14 January 2022 - - France-based gene therapy platform Lysogene's (FR0013233475 LYS) (PAR: LYS) license agreement with Sarepta for LYS-SAF302, a phase 2/3 asset for the treatment of mucopolysaccharidosis Type IIIA (MPS IIIA), has been terminated, effective as of July 11, 2022.

This termination follows unsuccessful discussions for transferring back to Lysogene the responsibility for the global commercial supply of LYS-SAF302.

The termination of the agreement will enable Lysogene to regain development and commercialization rights for LYS-SAF302 in the US and other non-EU territories as well as the responsibility for global commercial supply of LYS-SAF302, all previously granted to Sarepta.

Lysogene will be entitled to receive reimbursement for certain costs associated with the termination.

LYS-SAF302 was granted Orphan Drug Designation in the US and European Union.
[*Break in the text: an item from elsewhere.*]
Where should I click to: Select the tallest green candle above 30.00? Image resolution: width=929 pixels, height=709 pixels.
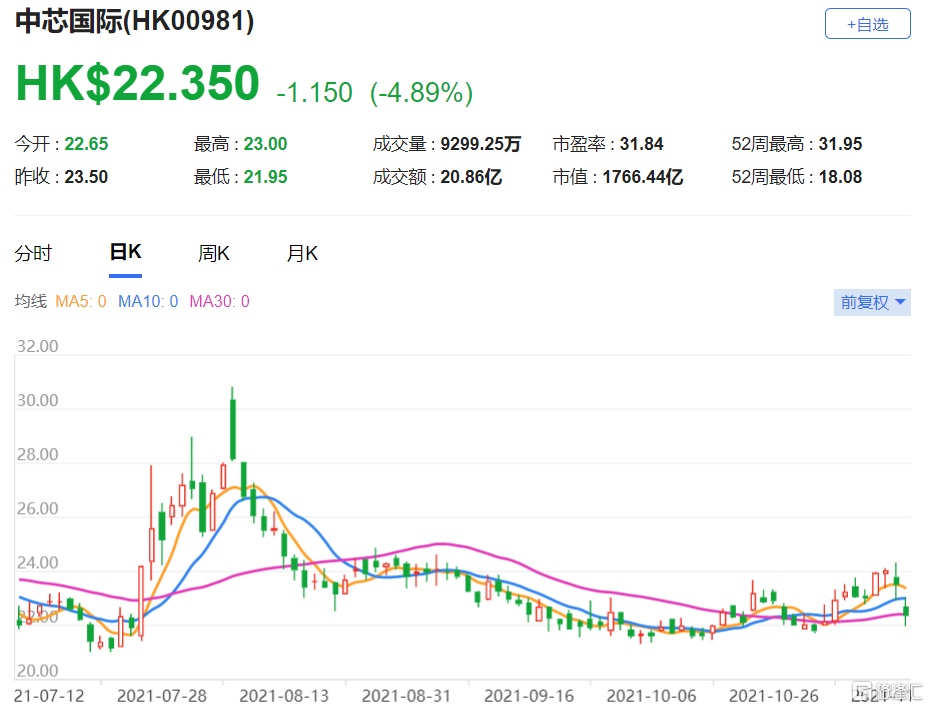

In the US, it also has obtained Fast Track and Rare Pediatric Disease designations.

The global, open-label, single-arm, multi-center Ph2/3 clinical trial AAVance (NCT03612869) with LYS-SAF302 is fully enrolled and fully dosed, and all patients are being monitored per study protocol.
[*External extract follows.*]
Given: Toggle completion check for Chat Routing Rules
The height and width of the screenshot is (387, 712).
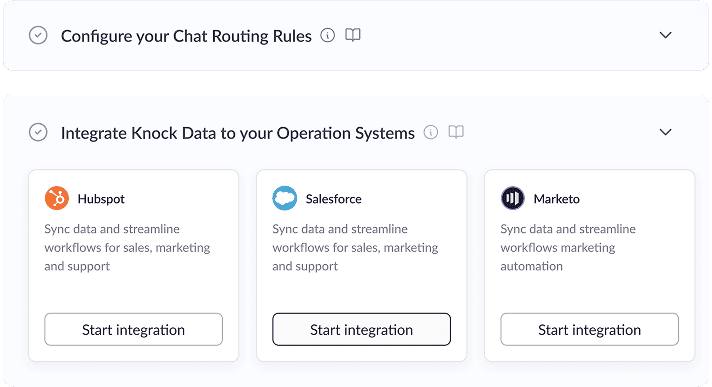Looking at the screenshot, I should point(38,35).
The primary endpoint data readout of this registrational trial is expected mid-2022, as initially anticipated.

Lysogene is a gene therapy company focused on the treatment of orphan diseases of the central nervous system.

The company has built a unique capability to enable a delivery of gene therapies to the CNS to treat lysosomal diseases and other genetic disorders of the CNS. A phase 2/3 clinical trial in MPS IIIA is ongoing.

An adaptive clinical trial in GM1 gangliosidosis is also ongoing. Lysogene is also collaborating with an academic partner to define the strategy of development for the treatment of Fragile X syndrome, a genetic disease related to autism.